Top of Input records

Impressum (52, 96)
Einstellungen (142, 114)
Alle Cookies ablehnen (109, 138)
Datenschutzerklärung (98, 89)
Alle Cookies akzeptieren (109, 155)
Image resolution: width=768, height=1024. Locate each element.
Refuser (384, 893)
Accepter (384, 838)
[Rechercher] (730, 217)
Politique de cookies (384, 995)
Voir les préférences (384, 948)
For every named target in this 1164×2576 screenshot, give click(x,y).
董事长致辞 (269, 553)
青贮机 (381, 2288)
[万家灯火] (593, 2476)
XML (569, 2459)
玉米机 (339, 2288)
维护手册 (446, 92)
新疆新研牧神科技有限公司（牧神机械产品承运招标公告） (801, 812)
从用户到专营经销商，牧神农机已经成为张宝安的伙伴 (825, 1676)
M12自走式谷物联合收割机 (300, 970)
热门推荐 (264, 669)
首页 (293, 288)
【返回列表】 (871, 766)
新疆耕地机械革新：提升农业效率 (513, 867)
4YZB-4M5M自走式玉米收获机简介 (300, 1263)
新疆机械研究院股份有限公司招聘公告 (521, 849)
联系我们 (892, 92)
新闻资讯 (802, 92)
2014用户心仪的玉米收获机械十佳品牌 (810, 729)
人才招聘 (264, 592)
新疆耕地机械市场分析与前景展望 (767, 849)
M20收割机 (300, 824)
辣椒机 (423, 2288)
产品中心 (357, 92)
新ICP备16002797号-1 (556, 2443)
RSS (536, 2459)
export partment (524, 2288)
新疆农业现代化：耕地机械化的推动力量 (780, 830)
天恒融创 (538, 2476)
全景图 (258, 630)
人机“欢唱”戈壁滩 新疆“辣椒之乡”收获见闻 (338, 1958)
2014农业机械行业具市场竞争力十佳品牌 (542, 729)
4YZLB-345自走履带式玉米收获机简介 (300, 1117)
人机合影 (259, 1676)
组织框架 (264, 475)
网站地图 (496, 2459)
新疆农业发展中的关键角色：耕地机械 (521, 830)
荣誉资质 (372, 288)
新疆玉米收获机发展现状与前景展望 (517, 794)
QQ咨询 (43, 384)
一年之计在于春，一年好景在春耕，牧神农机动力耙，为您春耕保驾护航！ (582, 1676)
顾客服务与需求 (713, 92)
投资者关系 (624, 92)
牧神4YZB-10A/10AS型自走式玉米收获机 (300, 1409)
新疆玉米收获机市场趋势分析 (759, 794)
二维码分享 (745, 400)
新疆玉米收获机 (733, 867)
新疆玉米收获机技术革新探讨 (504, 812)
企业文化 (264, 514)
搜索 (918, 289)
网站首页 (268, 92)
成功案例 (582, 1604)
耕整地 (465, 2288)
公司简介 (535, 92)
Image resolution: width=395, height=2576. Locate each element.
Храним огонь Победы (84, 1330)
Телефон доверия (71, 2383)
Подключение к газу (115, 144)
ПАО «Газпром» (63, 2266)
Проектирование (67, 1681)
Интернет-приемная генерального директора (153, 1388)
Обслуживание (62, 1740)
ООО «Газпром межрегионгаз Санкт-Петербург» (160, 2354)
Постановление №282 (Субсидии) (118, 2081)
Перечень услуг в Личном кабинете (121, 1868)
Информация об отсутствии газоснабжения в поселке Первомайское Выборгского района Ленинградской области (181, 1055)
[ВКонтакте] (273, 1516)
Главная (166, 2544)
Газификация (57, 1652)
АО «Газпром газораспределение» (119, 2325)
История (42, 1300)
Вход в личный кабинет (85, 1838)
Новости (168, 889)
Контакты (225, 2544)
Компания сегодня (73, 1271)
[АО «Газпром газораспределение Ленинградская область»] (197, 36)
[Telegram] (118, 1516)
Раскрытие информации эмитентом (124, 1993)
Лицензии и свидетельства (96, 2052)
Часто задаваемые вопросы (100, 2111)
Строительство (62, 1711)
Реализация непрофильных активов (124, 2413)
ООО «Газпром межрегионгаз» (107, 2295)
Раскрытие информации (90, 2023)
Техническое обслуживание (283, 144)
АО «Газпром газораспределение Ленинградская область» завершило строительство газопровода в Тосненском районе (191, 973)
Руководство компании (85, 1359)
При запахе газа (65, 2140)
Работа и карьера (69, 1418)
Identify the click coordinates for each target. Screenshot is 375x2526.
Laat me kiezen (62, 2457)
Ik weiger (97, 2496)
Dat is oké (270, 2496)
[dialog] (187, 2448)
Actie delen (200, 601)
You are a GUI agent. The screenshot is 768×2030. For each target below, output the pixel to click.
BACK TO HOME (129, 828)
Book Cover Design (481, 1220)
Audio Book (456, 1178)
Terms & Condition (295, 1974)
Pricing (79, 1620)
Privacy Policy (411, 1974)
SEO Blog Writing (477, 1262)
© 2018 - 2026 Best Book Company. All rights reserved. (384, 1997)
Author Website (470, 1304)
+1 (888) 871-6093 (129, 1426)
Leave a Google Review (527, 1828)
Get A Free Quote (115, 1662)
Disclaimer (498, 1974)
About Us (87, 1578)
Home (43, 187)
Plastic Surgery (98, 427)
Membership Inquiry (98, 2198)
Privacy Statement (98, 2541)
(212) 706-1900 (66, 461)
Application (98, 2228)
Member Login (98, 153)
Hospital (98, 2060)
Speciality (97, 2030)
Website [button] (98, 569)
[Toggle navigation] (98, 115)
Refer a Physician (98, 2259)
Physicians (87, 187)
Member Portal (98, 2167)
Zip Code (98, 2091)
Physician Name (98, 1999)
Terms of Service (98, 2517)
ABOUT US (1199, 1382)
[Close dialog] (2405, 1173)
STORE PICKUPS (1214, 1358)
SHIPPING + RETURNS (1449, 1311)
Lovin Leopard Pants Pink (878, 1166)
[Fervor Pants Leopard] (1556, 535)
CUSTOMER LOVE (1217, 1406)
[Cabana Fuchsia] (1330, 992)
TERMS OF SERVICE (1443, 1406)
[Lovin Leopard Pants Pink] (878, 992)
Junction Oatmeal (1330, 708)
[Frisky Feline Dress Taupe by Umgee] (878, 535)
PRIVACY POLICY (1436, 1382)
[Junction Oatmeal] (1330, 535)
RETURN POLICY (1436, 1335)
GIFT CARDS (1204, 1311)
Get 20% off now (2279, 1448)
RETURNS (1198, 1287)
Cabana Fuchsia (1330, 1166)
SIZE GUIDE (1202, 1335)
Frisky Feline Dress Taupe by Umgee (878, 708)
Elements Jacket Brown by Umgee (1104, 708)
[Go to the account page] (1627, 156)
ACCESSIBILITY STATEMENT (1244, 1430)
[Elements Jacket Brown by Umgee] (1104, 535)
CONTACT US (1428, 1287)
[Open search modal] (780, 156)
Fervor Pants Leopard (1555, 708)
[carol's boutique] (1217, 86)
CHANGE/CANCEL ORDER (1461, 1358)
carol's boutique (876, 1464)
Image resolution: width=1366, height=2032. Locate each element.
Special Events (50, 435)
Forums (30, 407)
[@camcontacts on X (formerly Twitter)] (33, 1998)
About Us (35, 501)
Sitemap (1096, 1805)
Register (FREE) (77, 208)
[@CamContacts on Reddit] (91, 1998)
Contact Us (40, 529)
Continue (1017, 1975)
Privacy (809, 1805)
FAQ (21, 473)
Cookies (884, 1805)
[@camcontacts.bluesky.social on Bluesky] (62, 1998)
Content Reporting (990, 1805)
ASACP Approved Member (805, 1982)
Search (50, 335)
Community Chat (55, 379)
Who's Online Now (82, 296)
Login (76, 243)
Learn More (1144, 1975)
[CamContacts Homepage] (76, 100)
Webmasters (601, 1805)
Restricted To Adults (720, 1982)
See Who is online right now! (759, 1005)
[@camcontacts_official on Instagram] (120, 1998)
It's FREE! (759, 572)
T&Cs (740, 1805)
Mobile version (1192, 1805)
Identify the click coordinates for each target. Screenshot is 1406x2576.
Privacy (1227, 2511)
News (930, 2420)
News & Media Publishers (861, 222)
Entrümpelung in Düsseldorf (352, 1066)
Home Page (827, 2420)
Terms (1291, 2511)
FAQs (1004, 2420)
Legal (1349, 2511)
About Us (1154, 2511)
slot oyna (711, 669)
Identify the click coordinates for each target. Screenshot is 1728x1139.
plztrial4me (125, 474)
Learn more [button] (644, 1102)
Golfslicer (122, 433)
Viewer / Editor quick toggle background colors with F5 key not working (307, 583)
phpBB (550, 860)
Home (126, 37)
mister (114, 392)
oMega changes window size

Bottom of Input records

About this exercise: Among the lines above, show every one that contains the string "coordinates".

Solution:
Identify the click coordinates for each target. Screenshot is 375x2526.
Identify the click coordinates for each target. Screenshot is 1406x2576.
Identify the click coordinates for each target. Screenshot is 1728x1139.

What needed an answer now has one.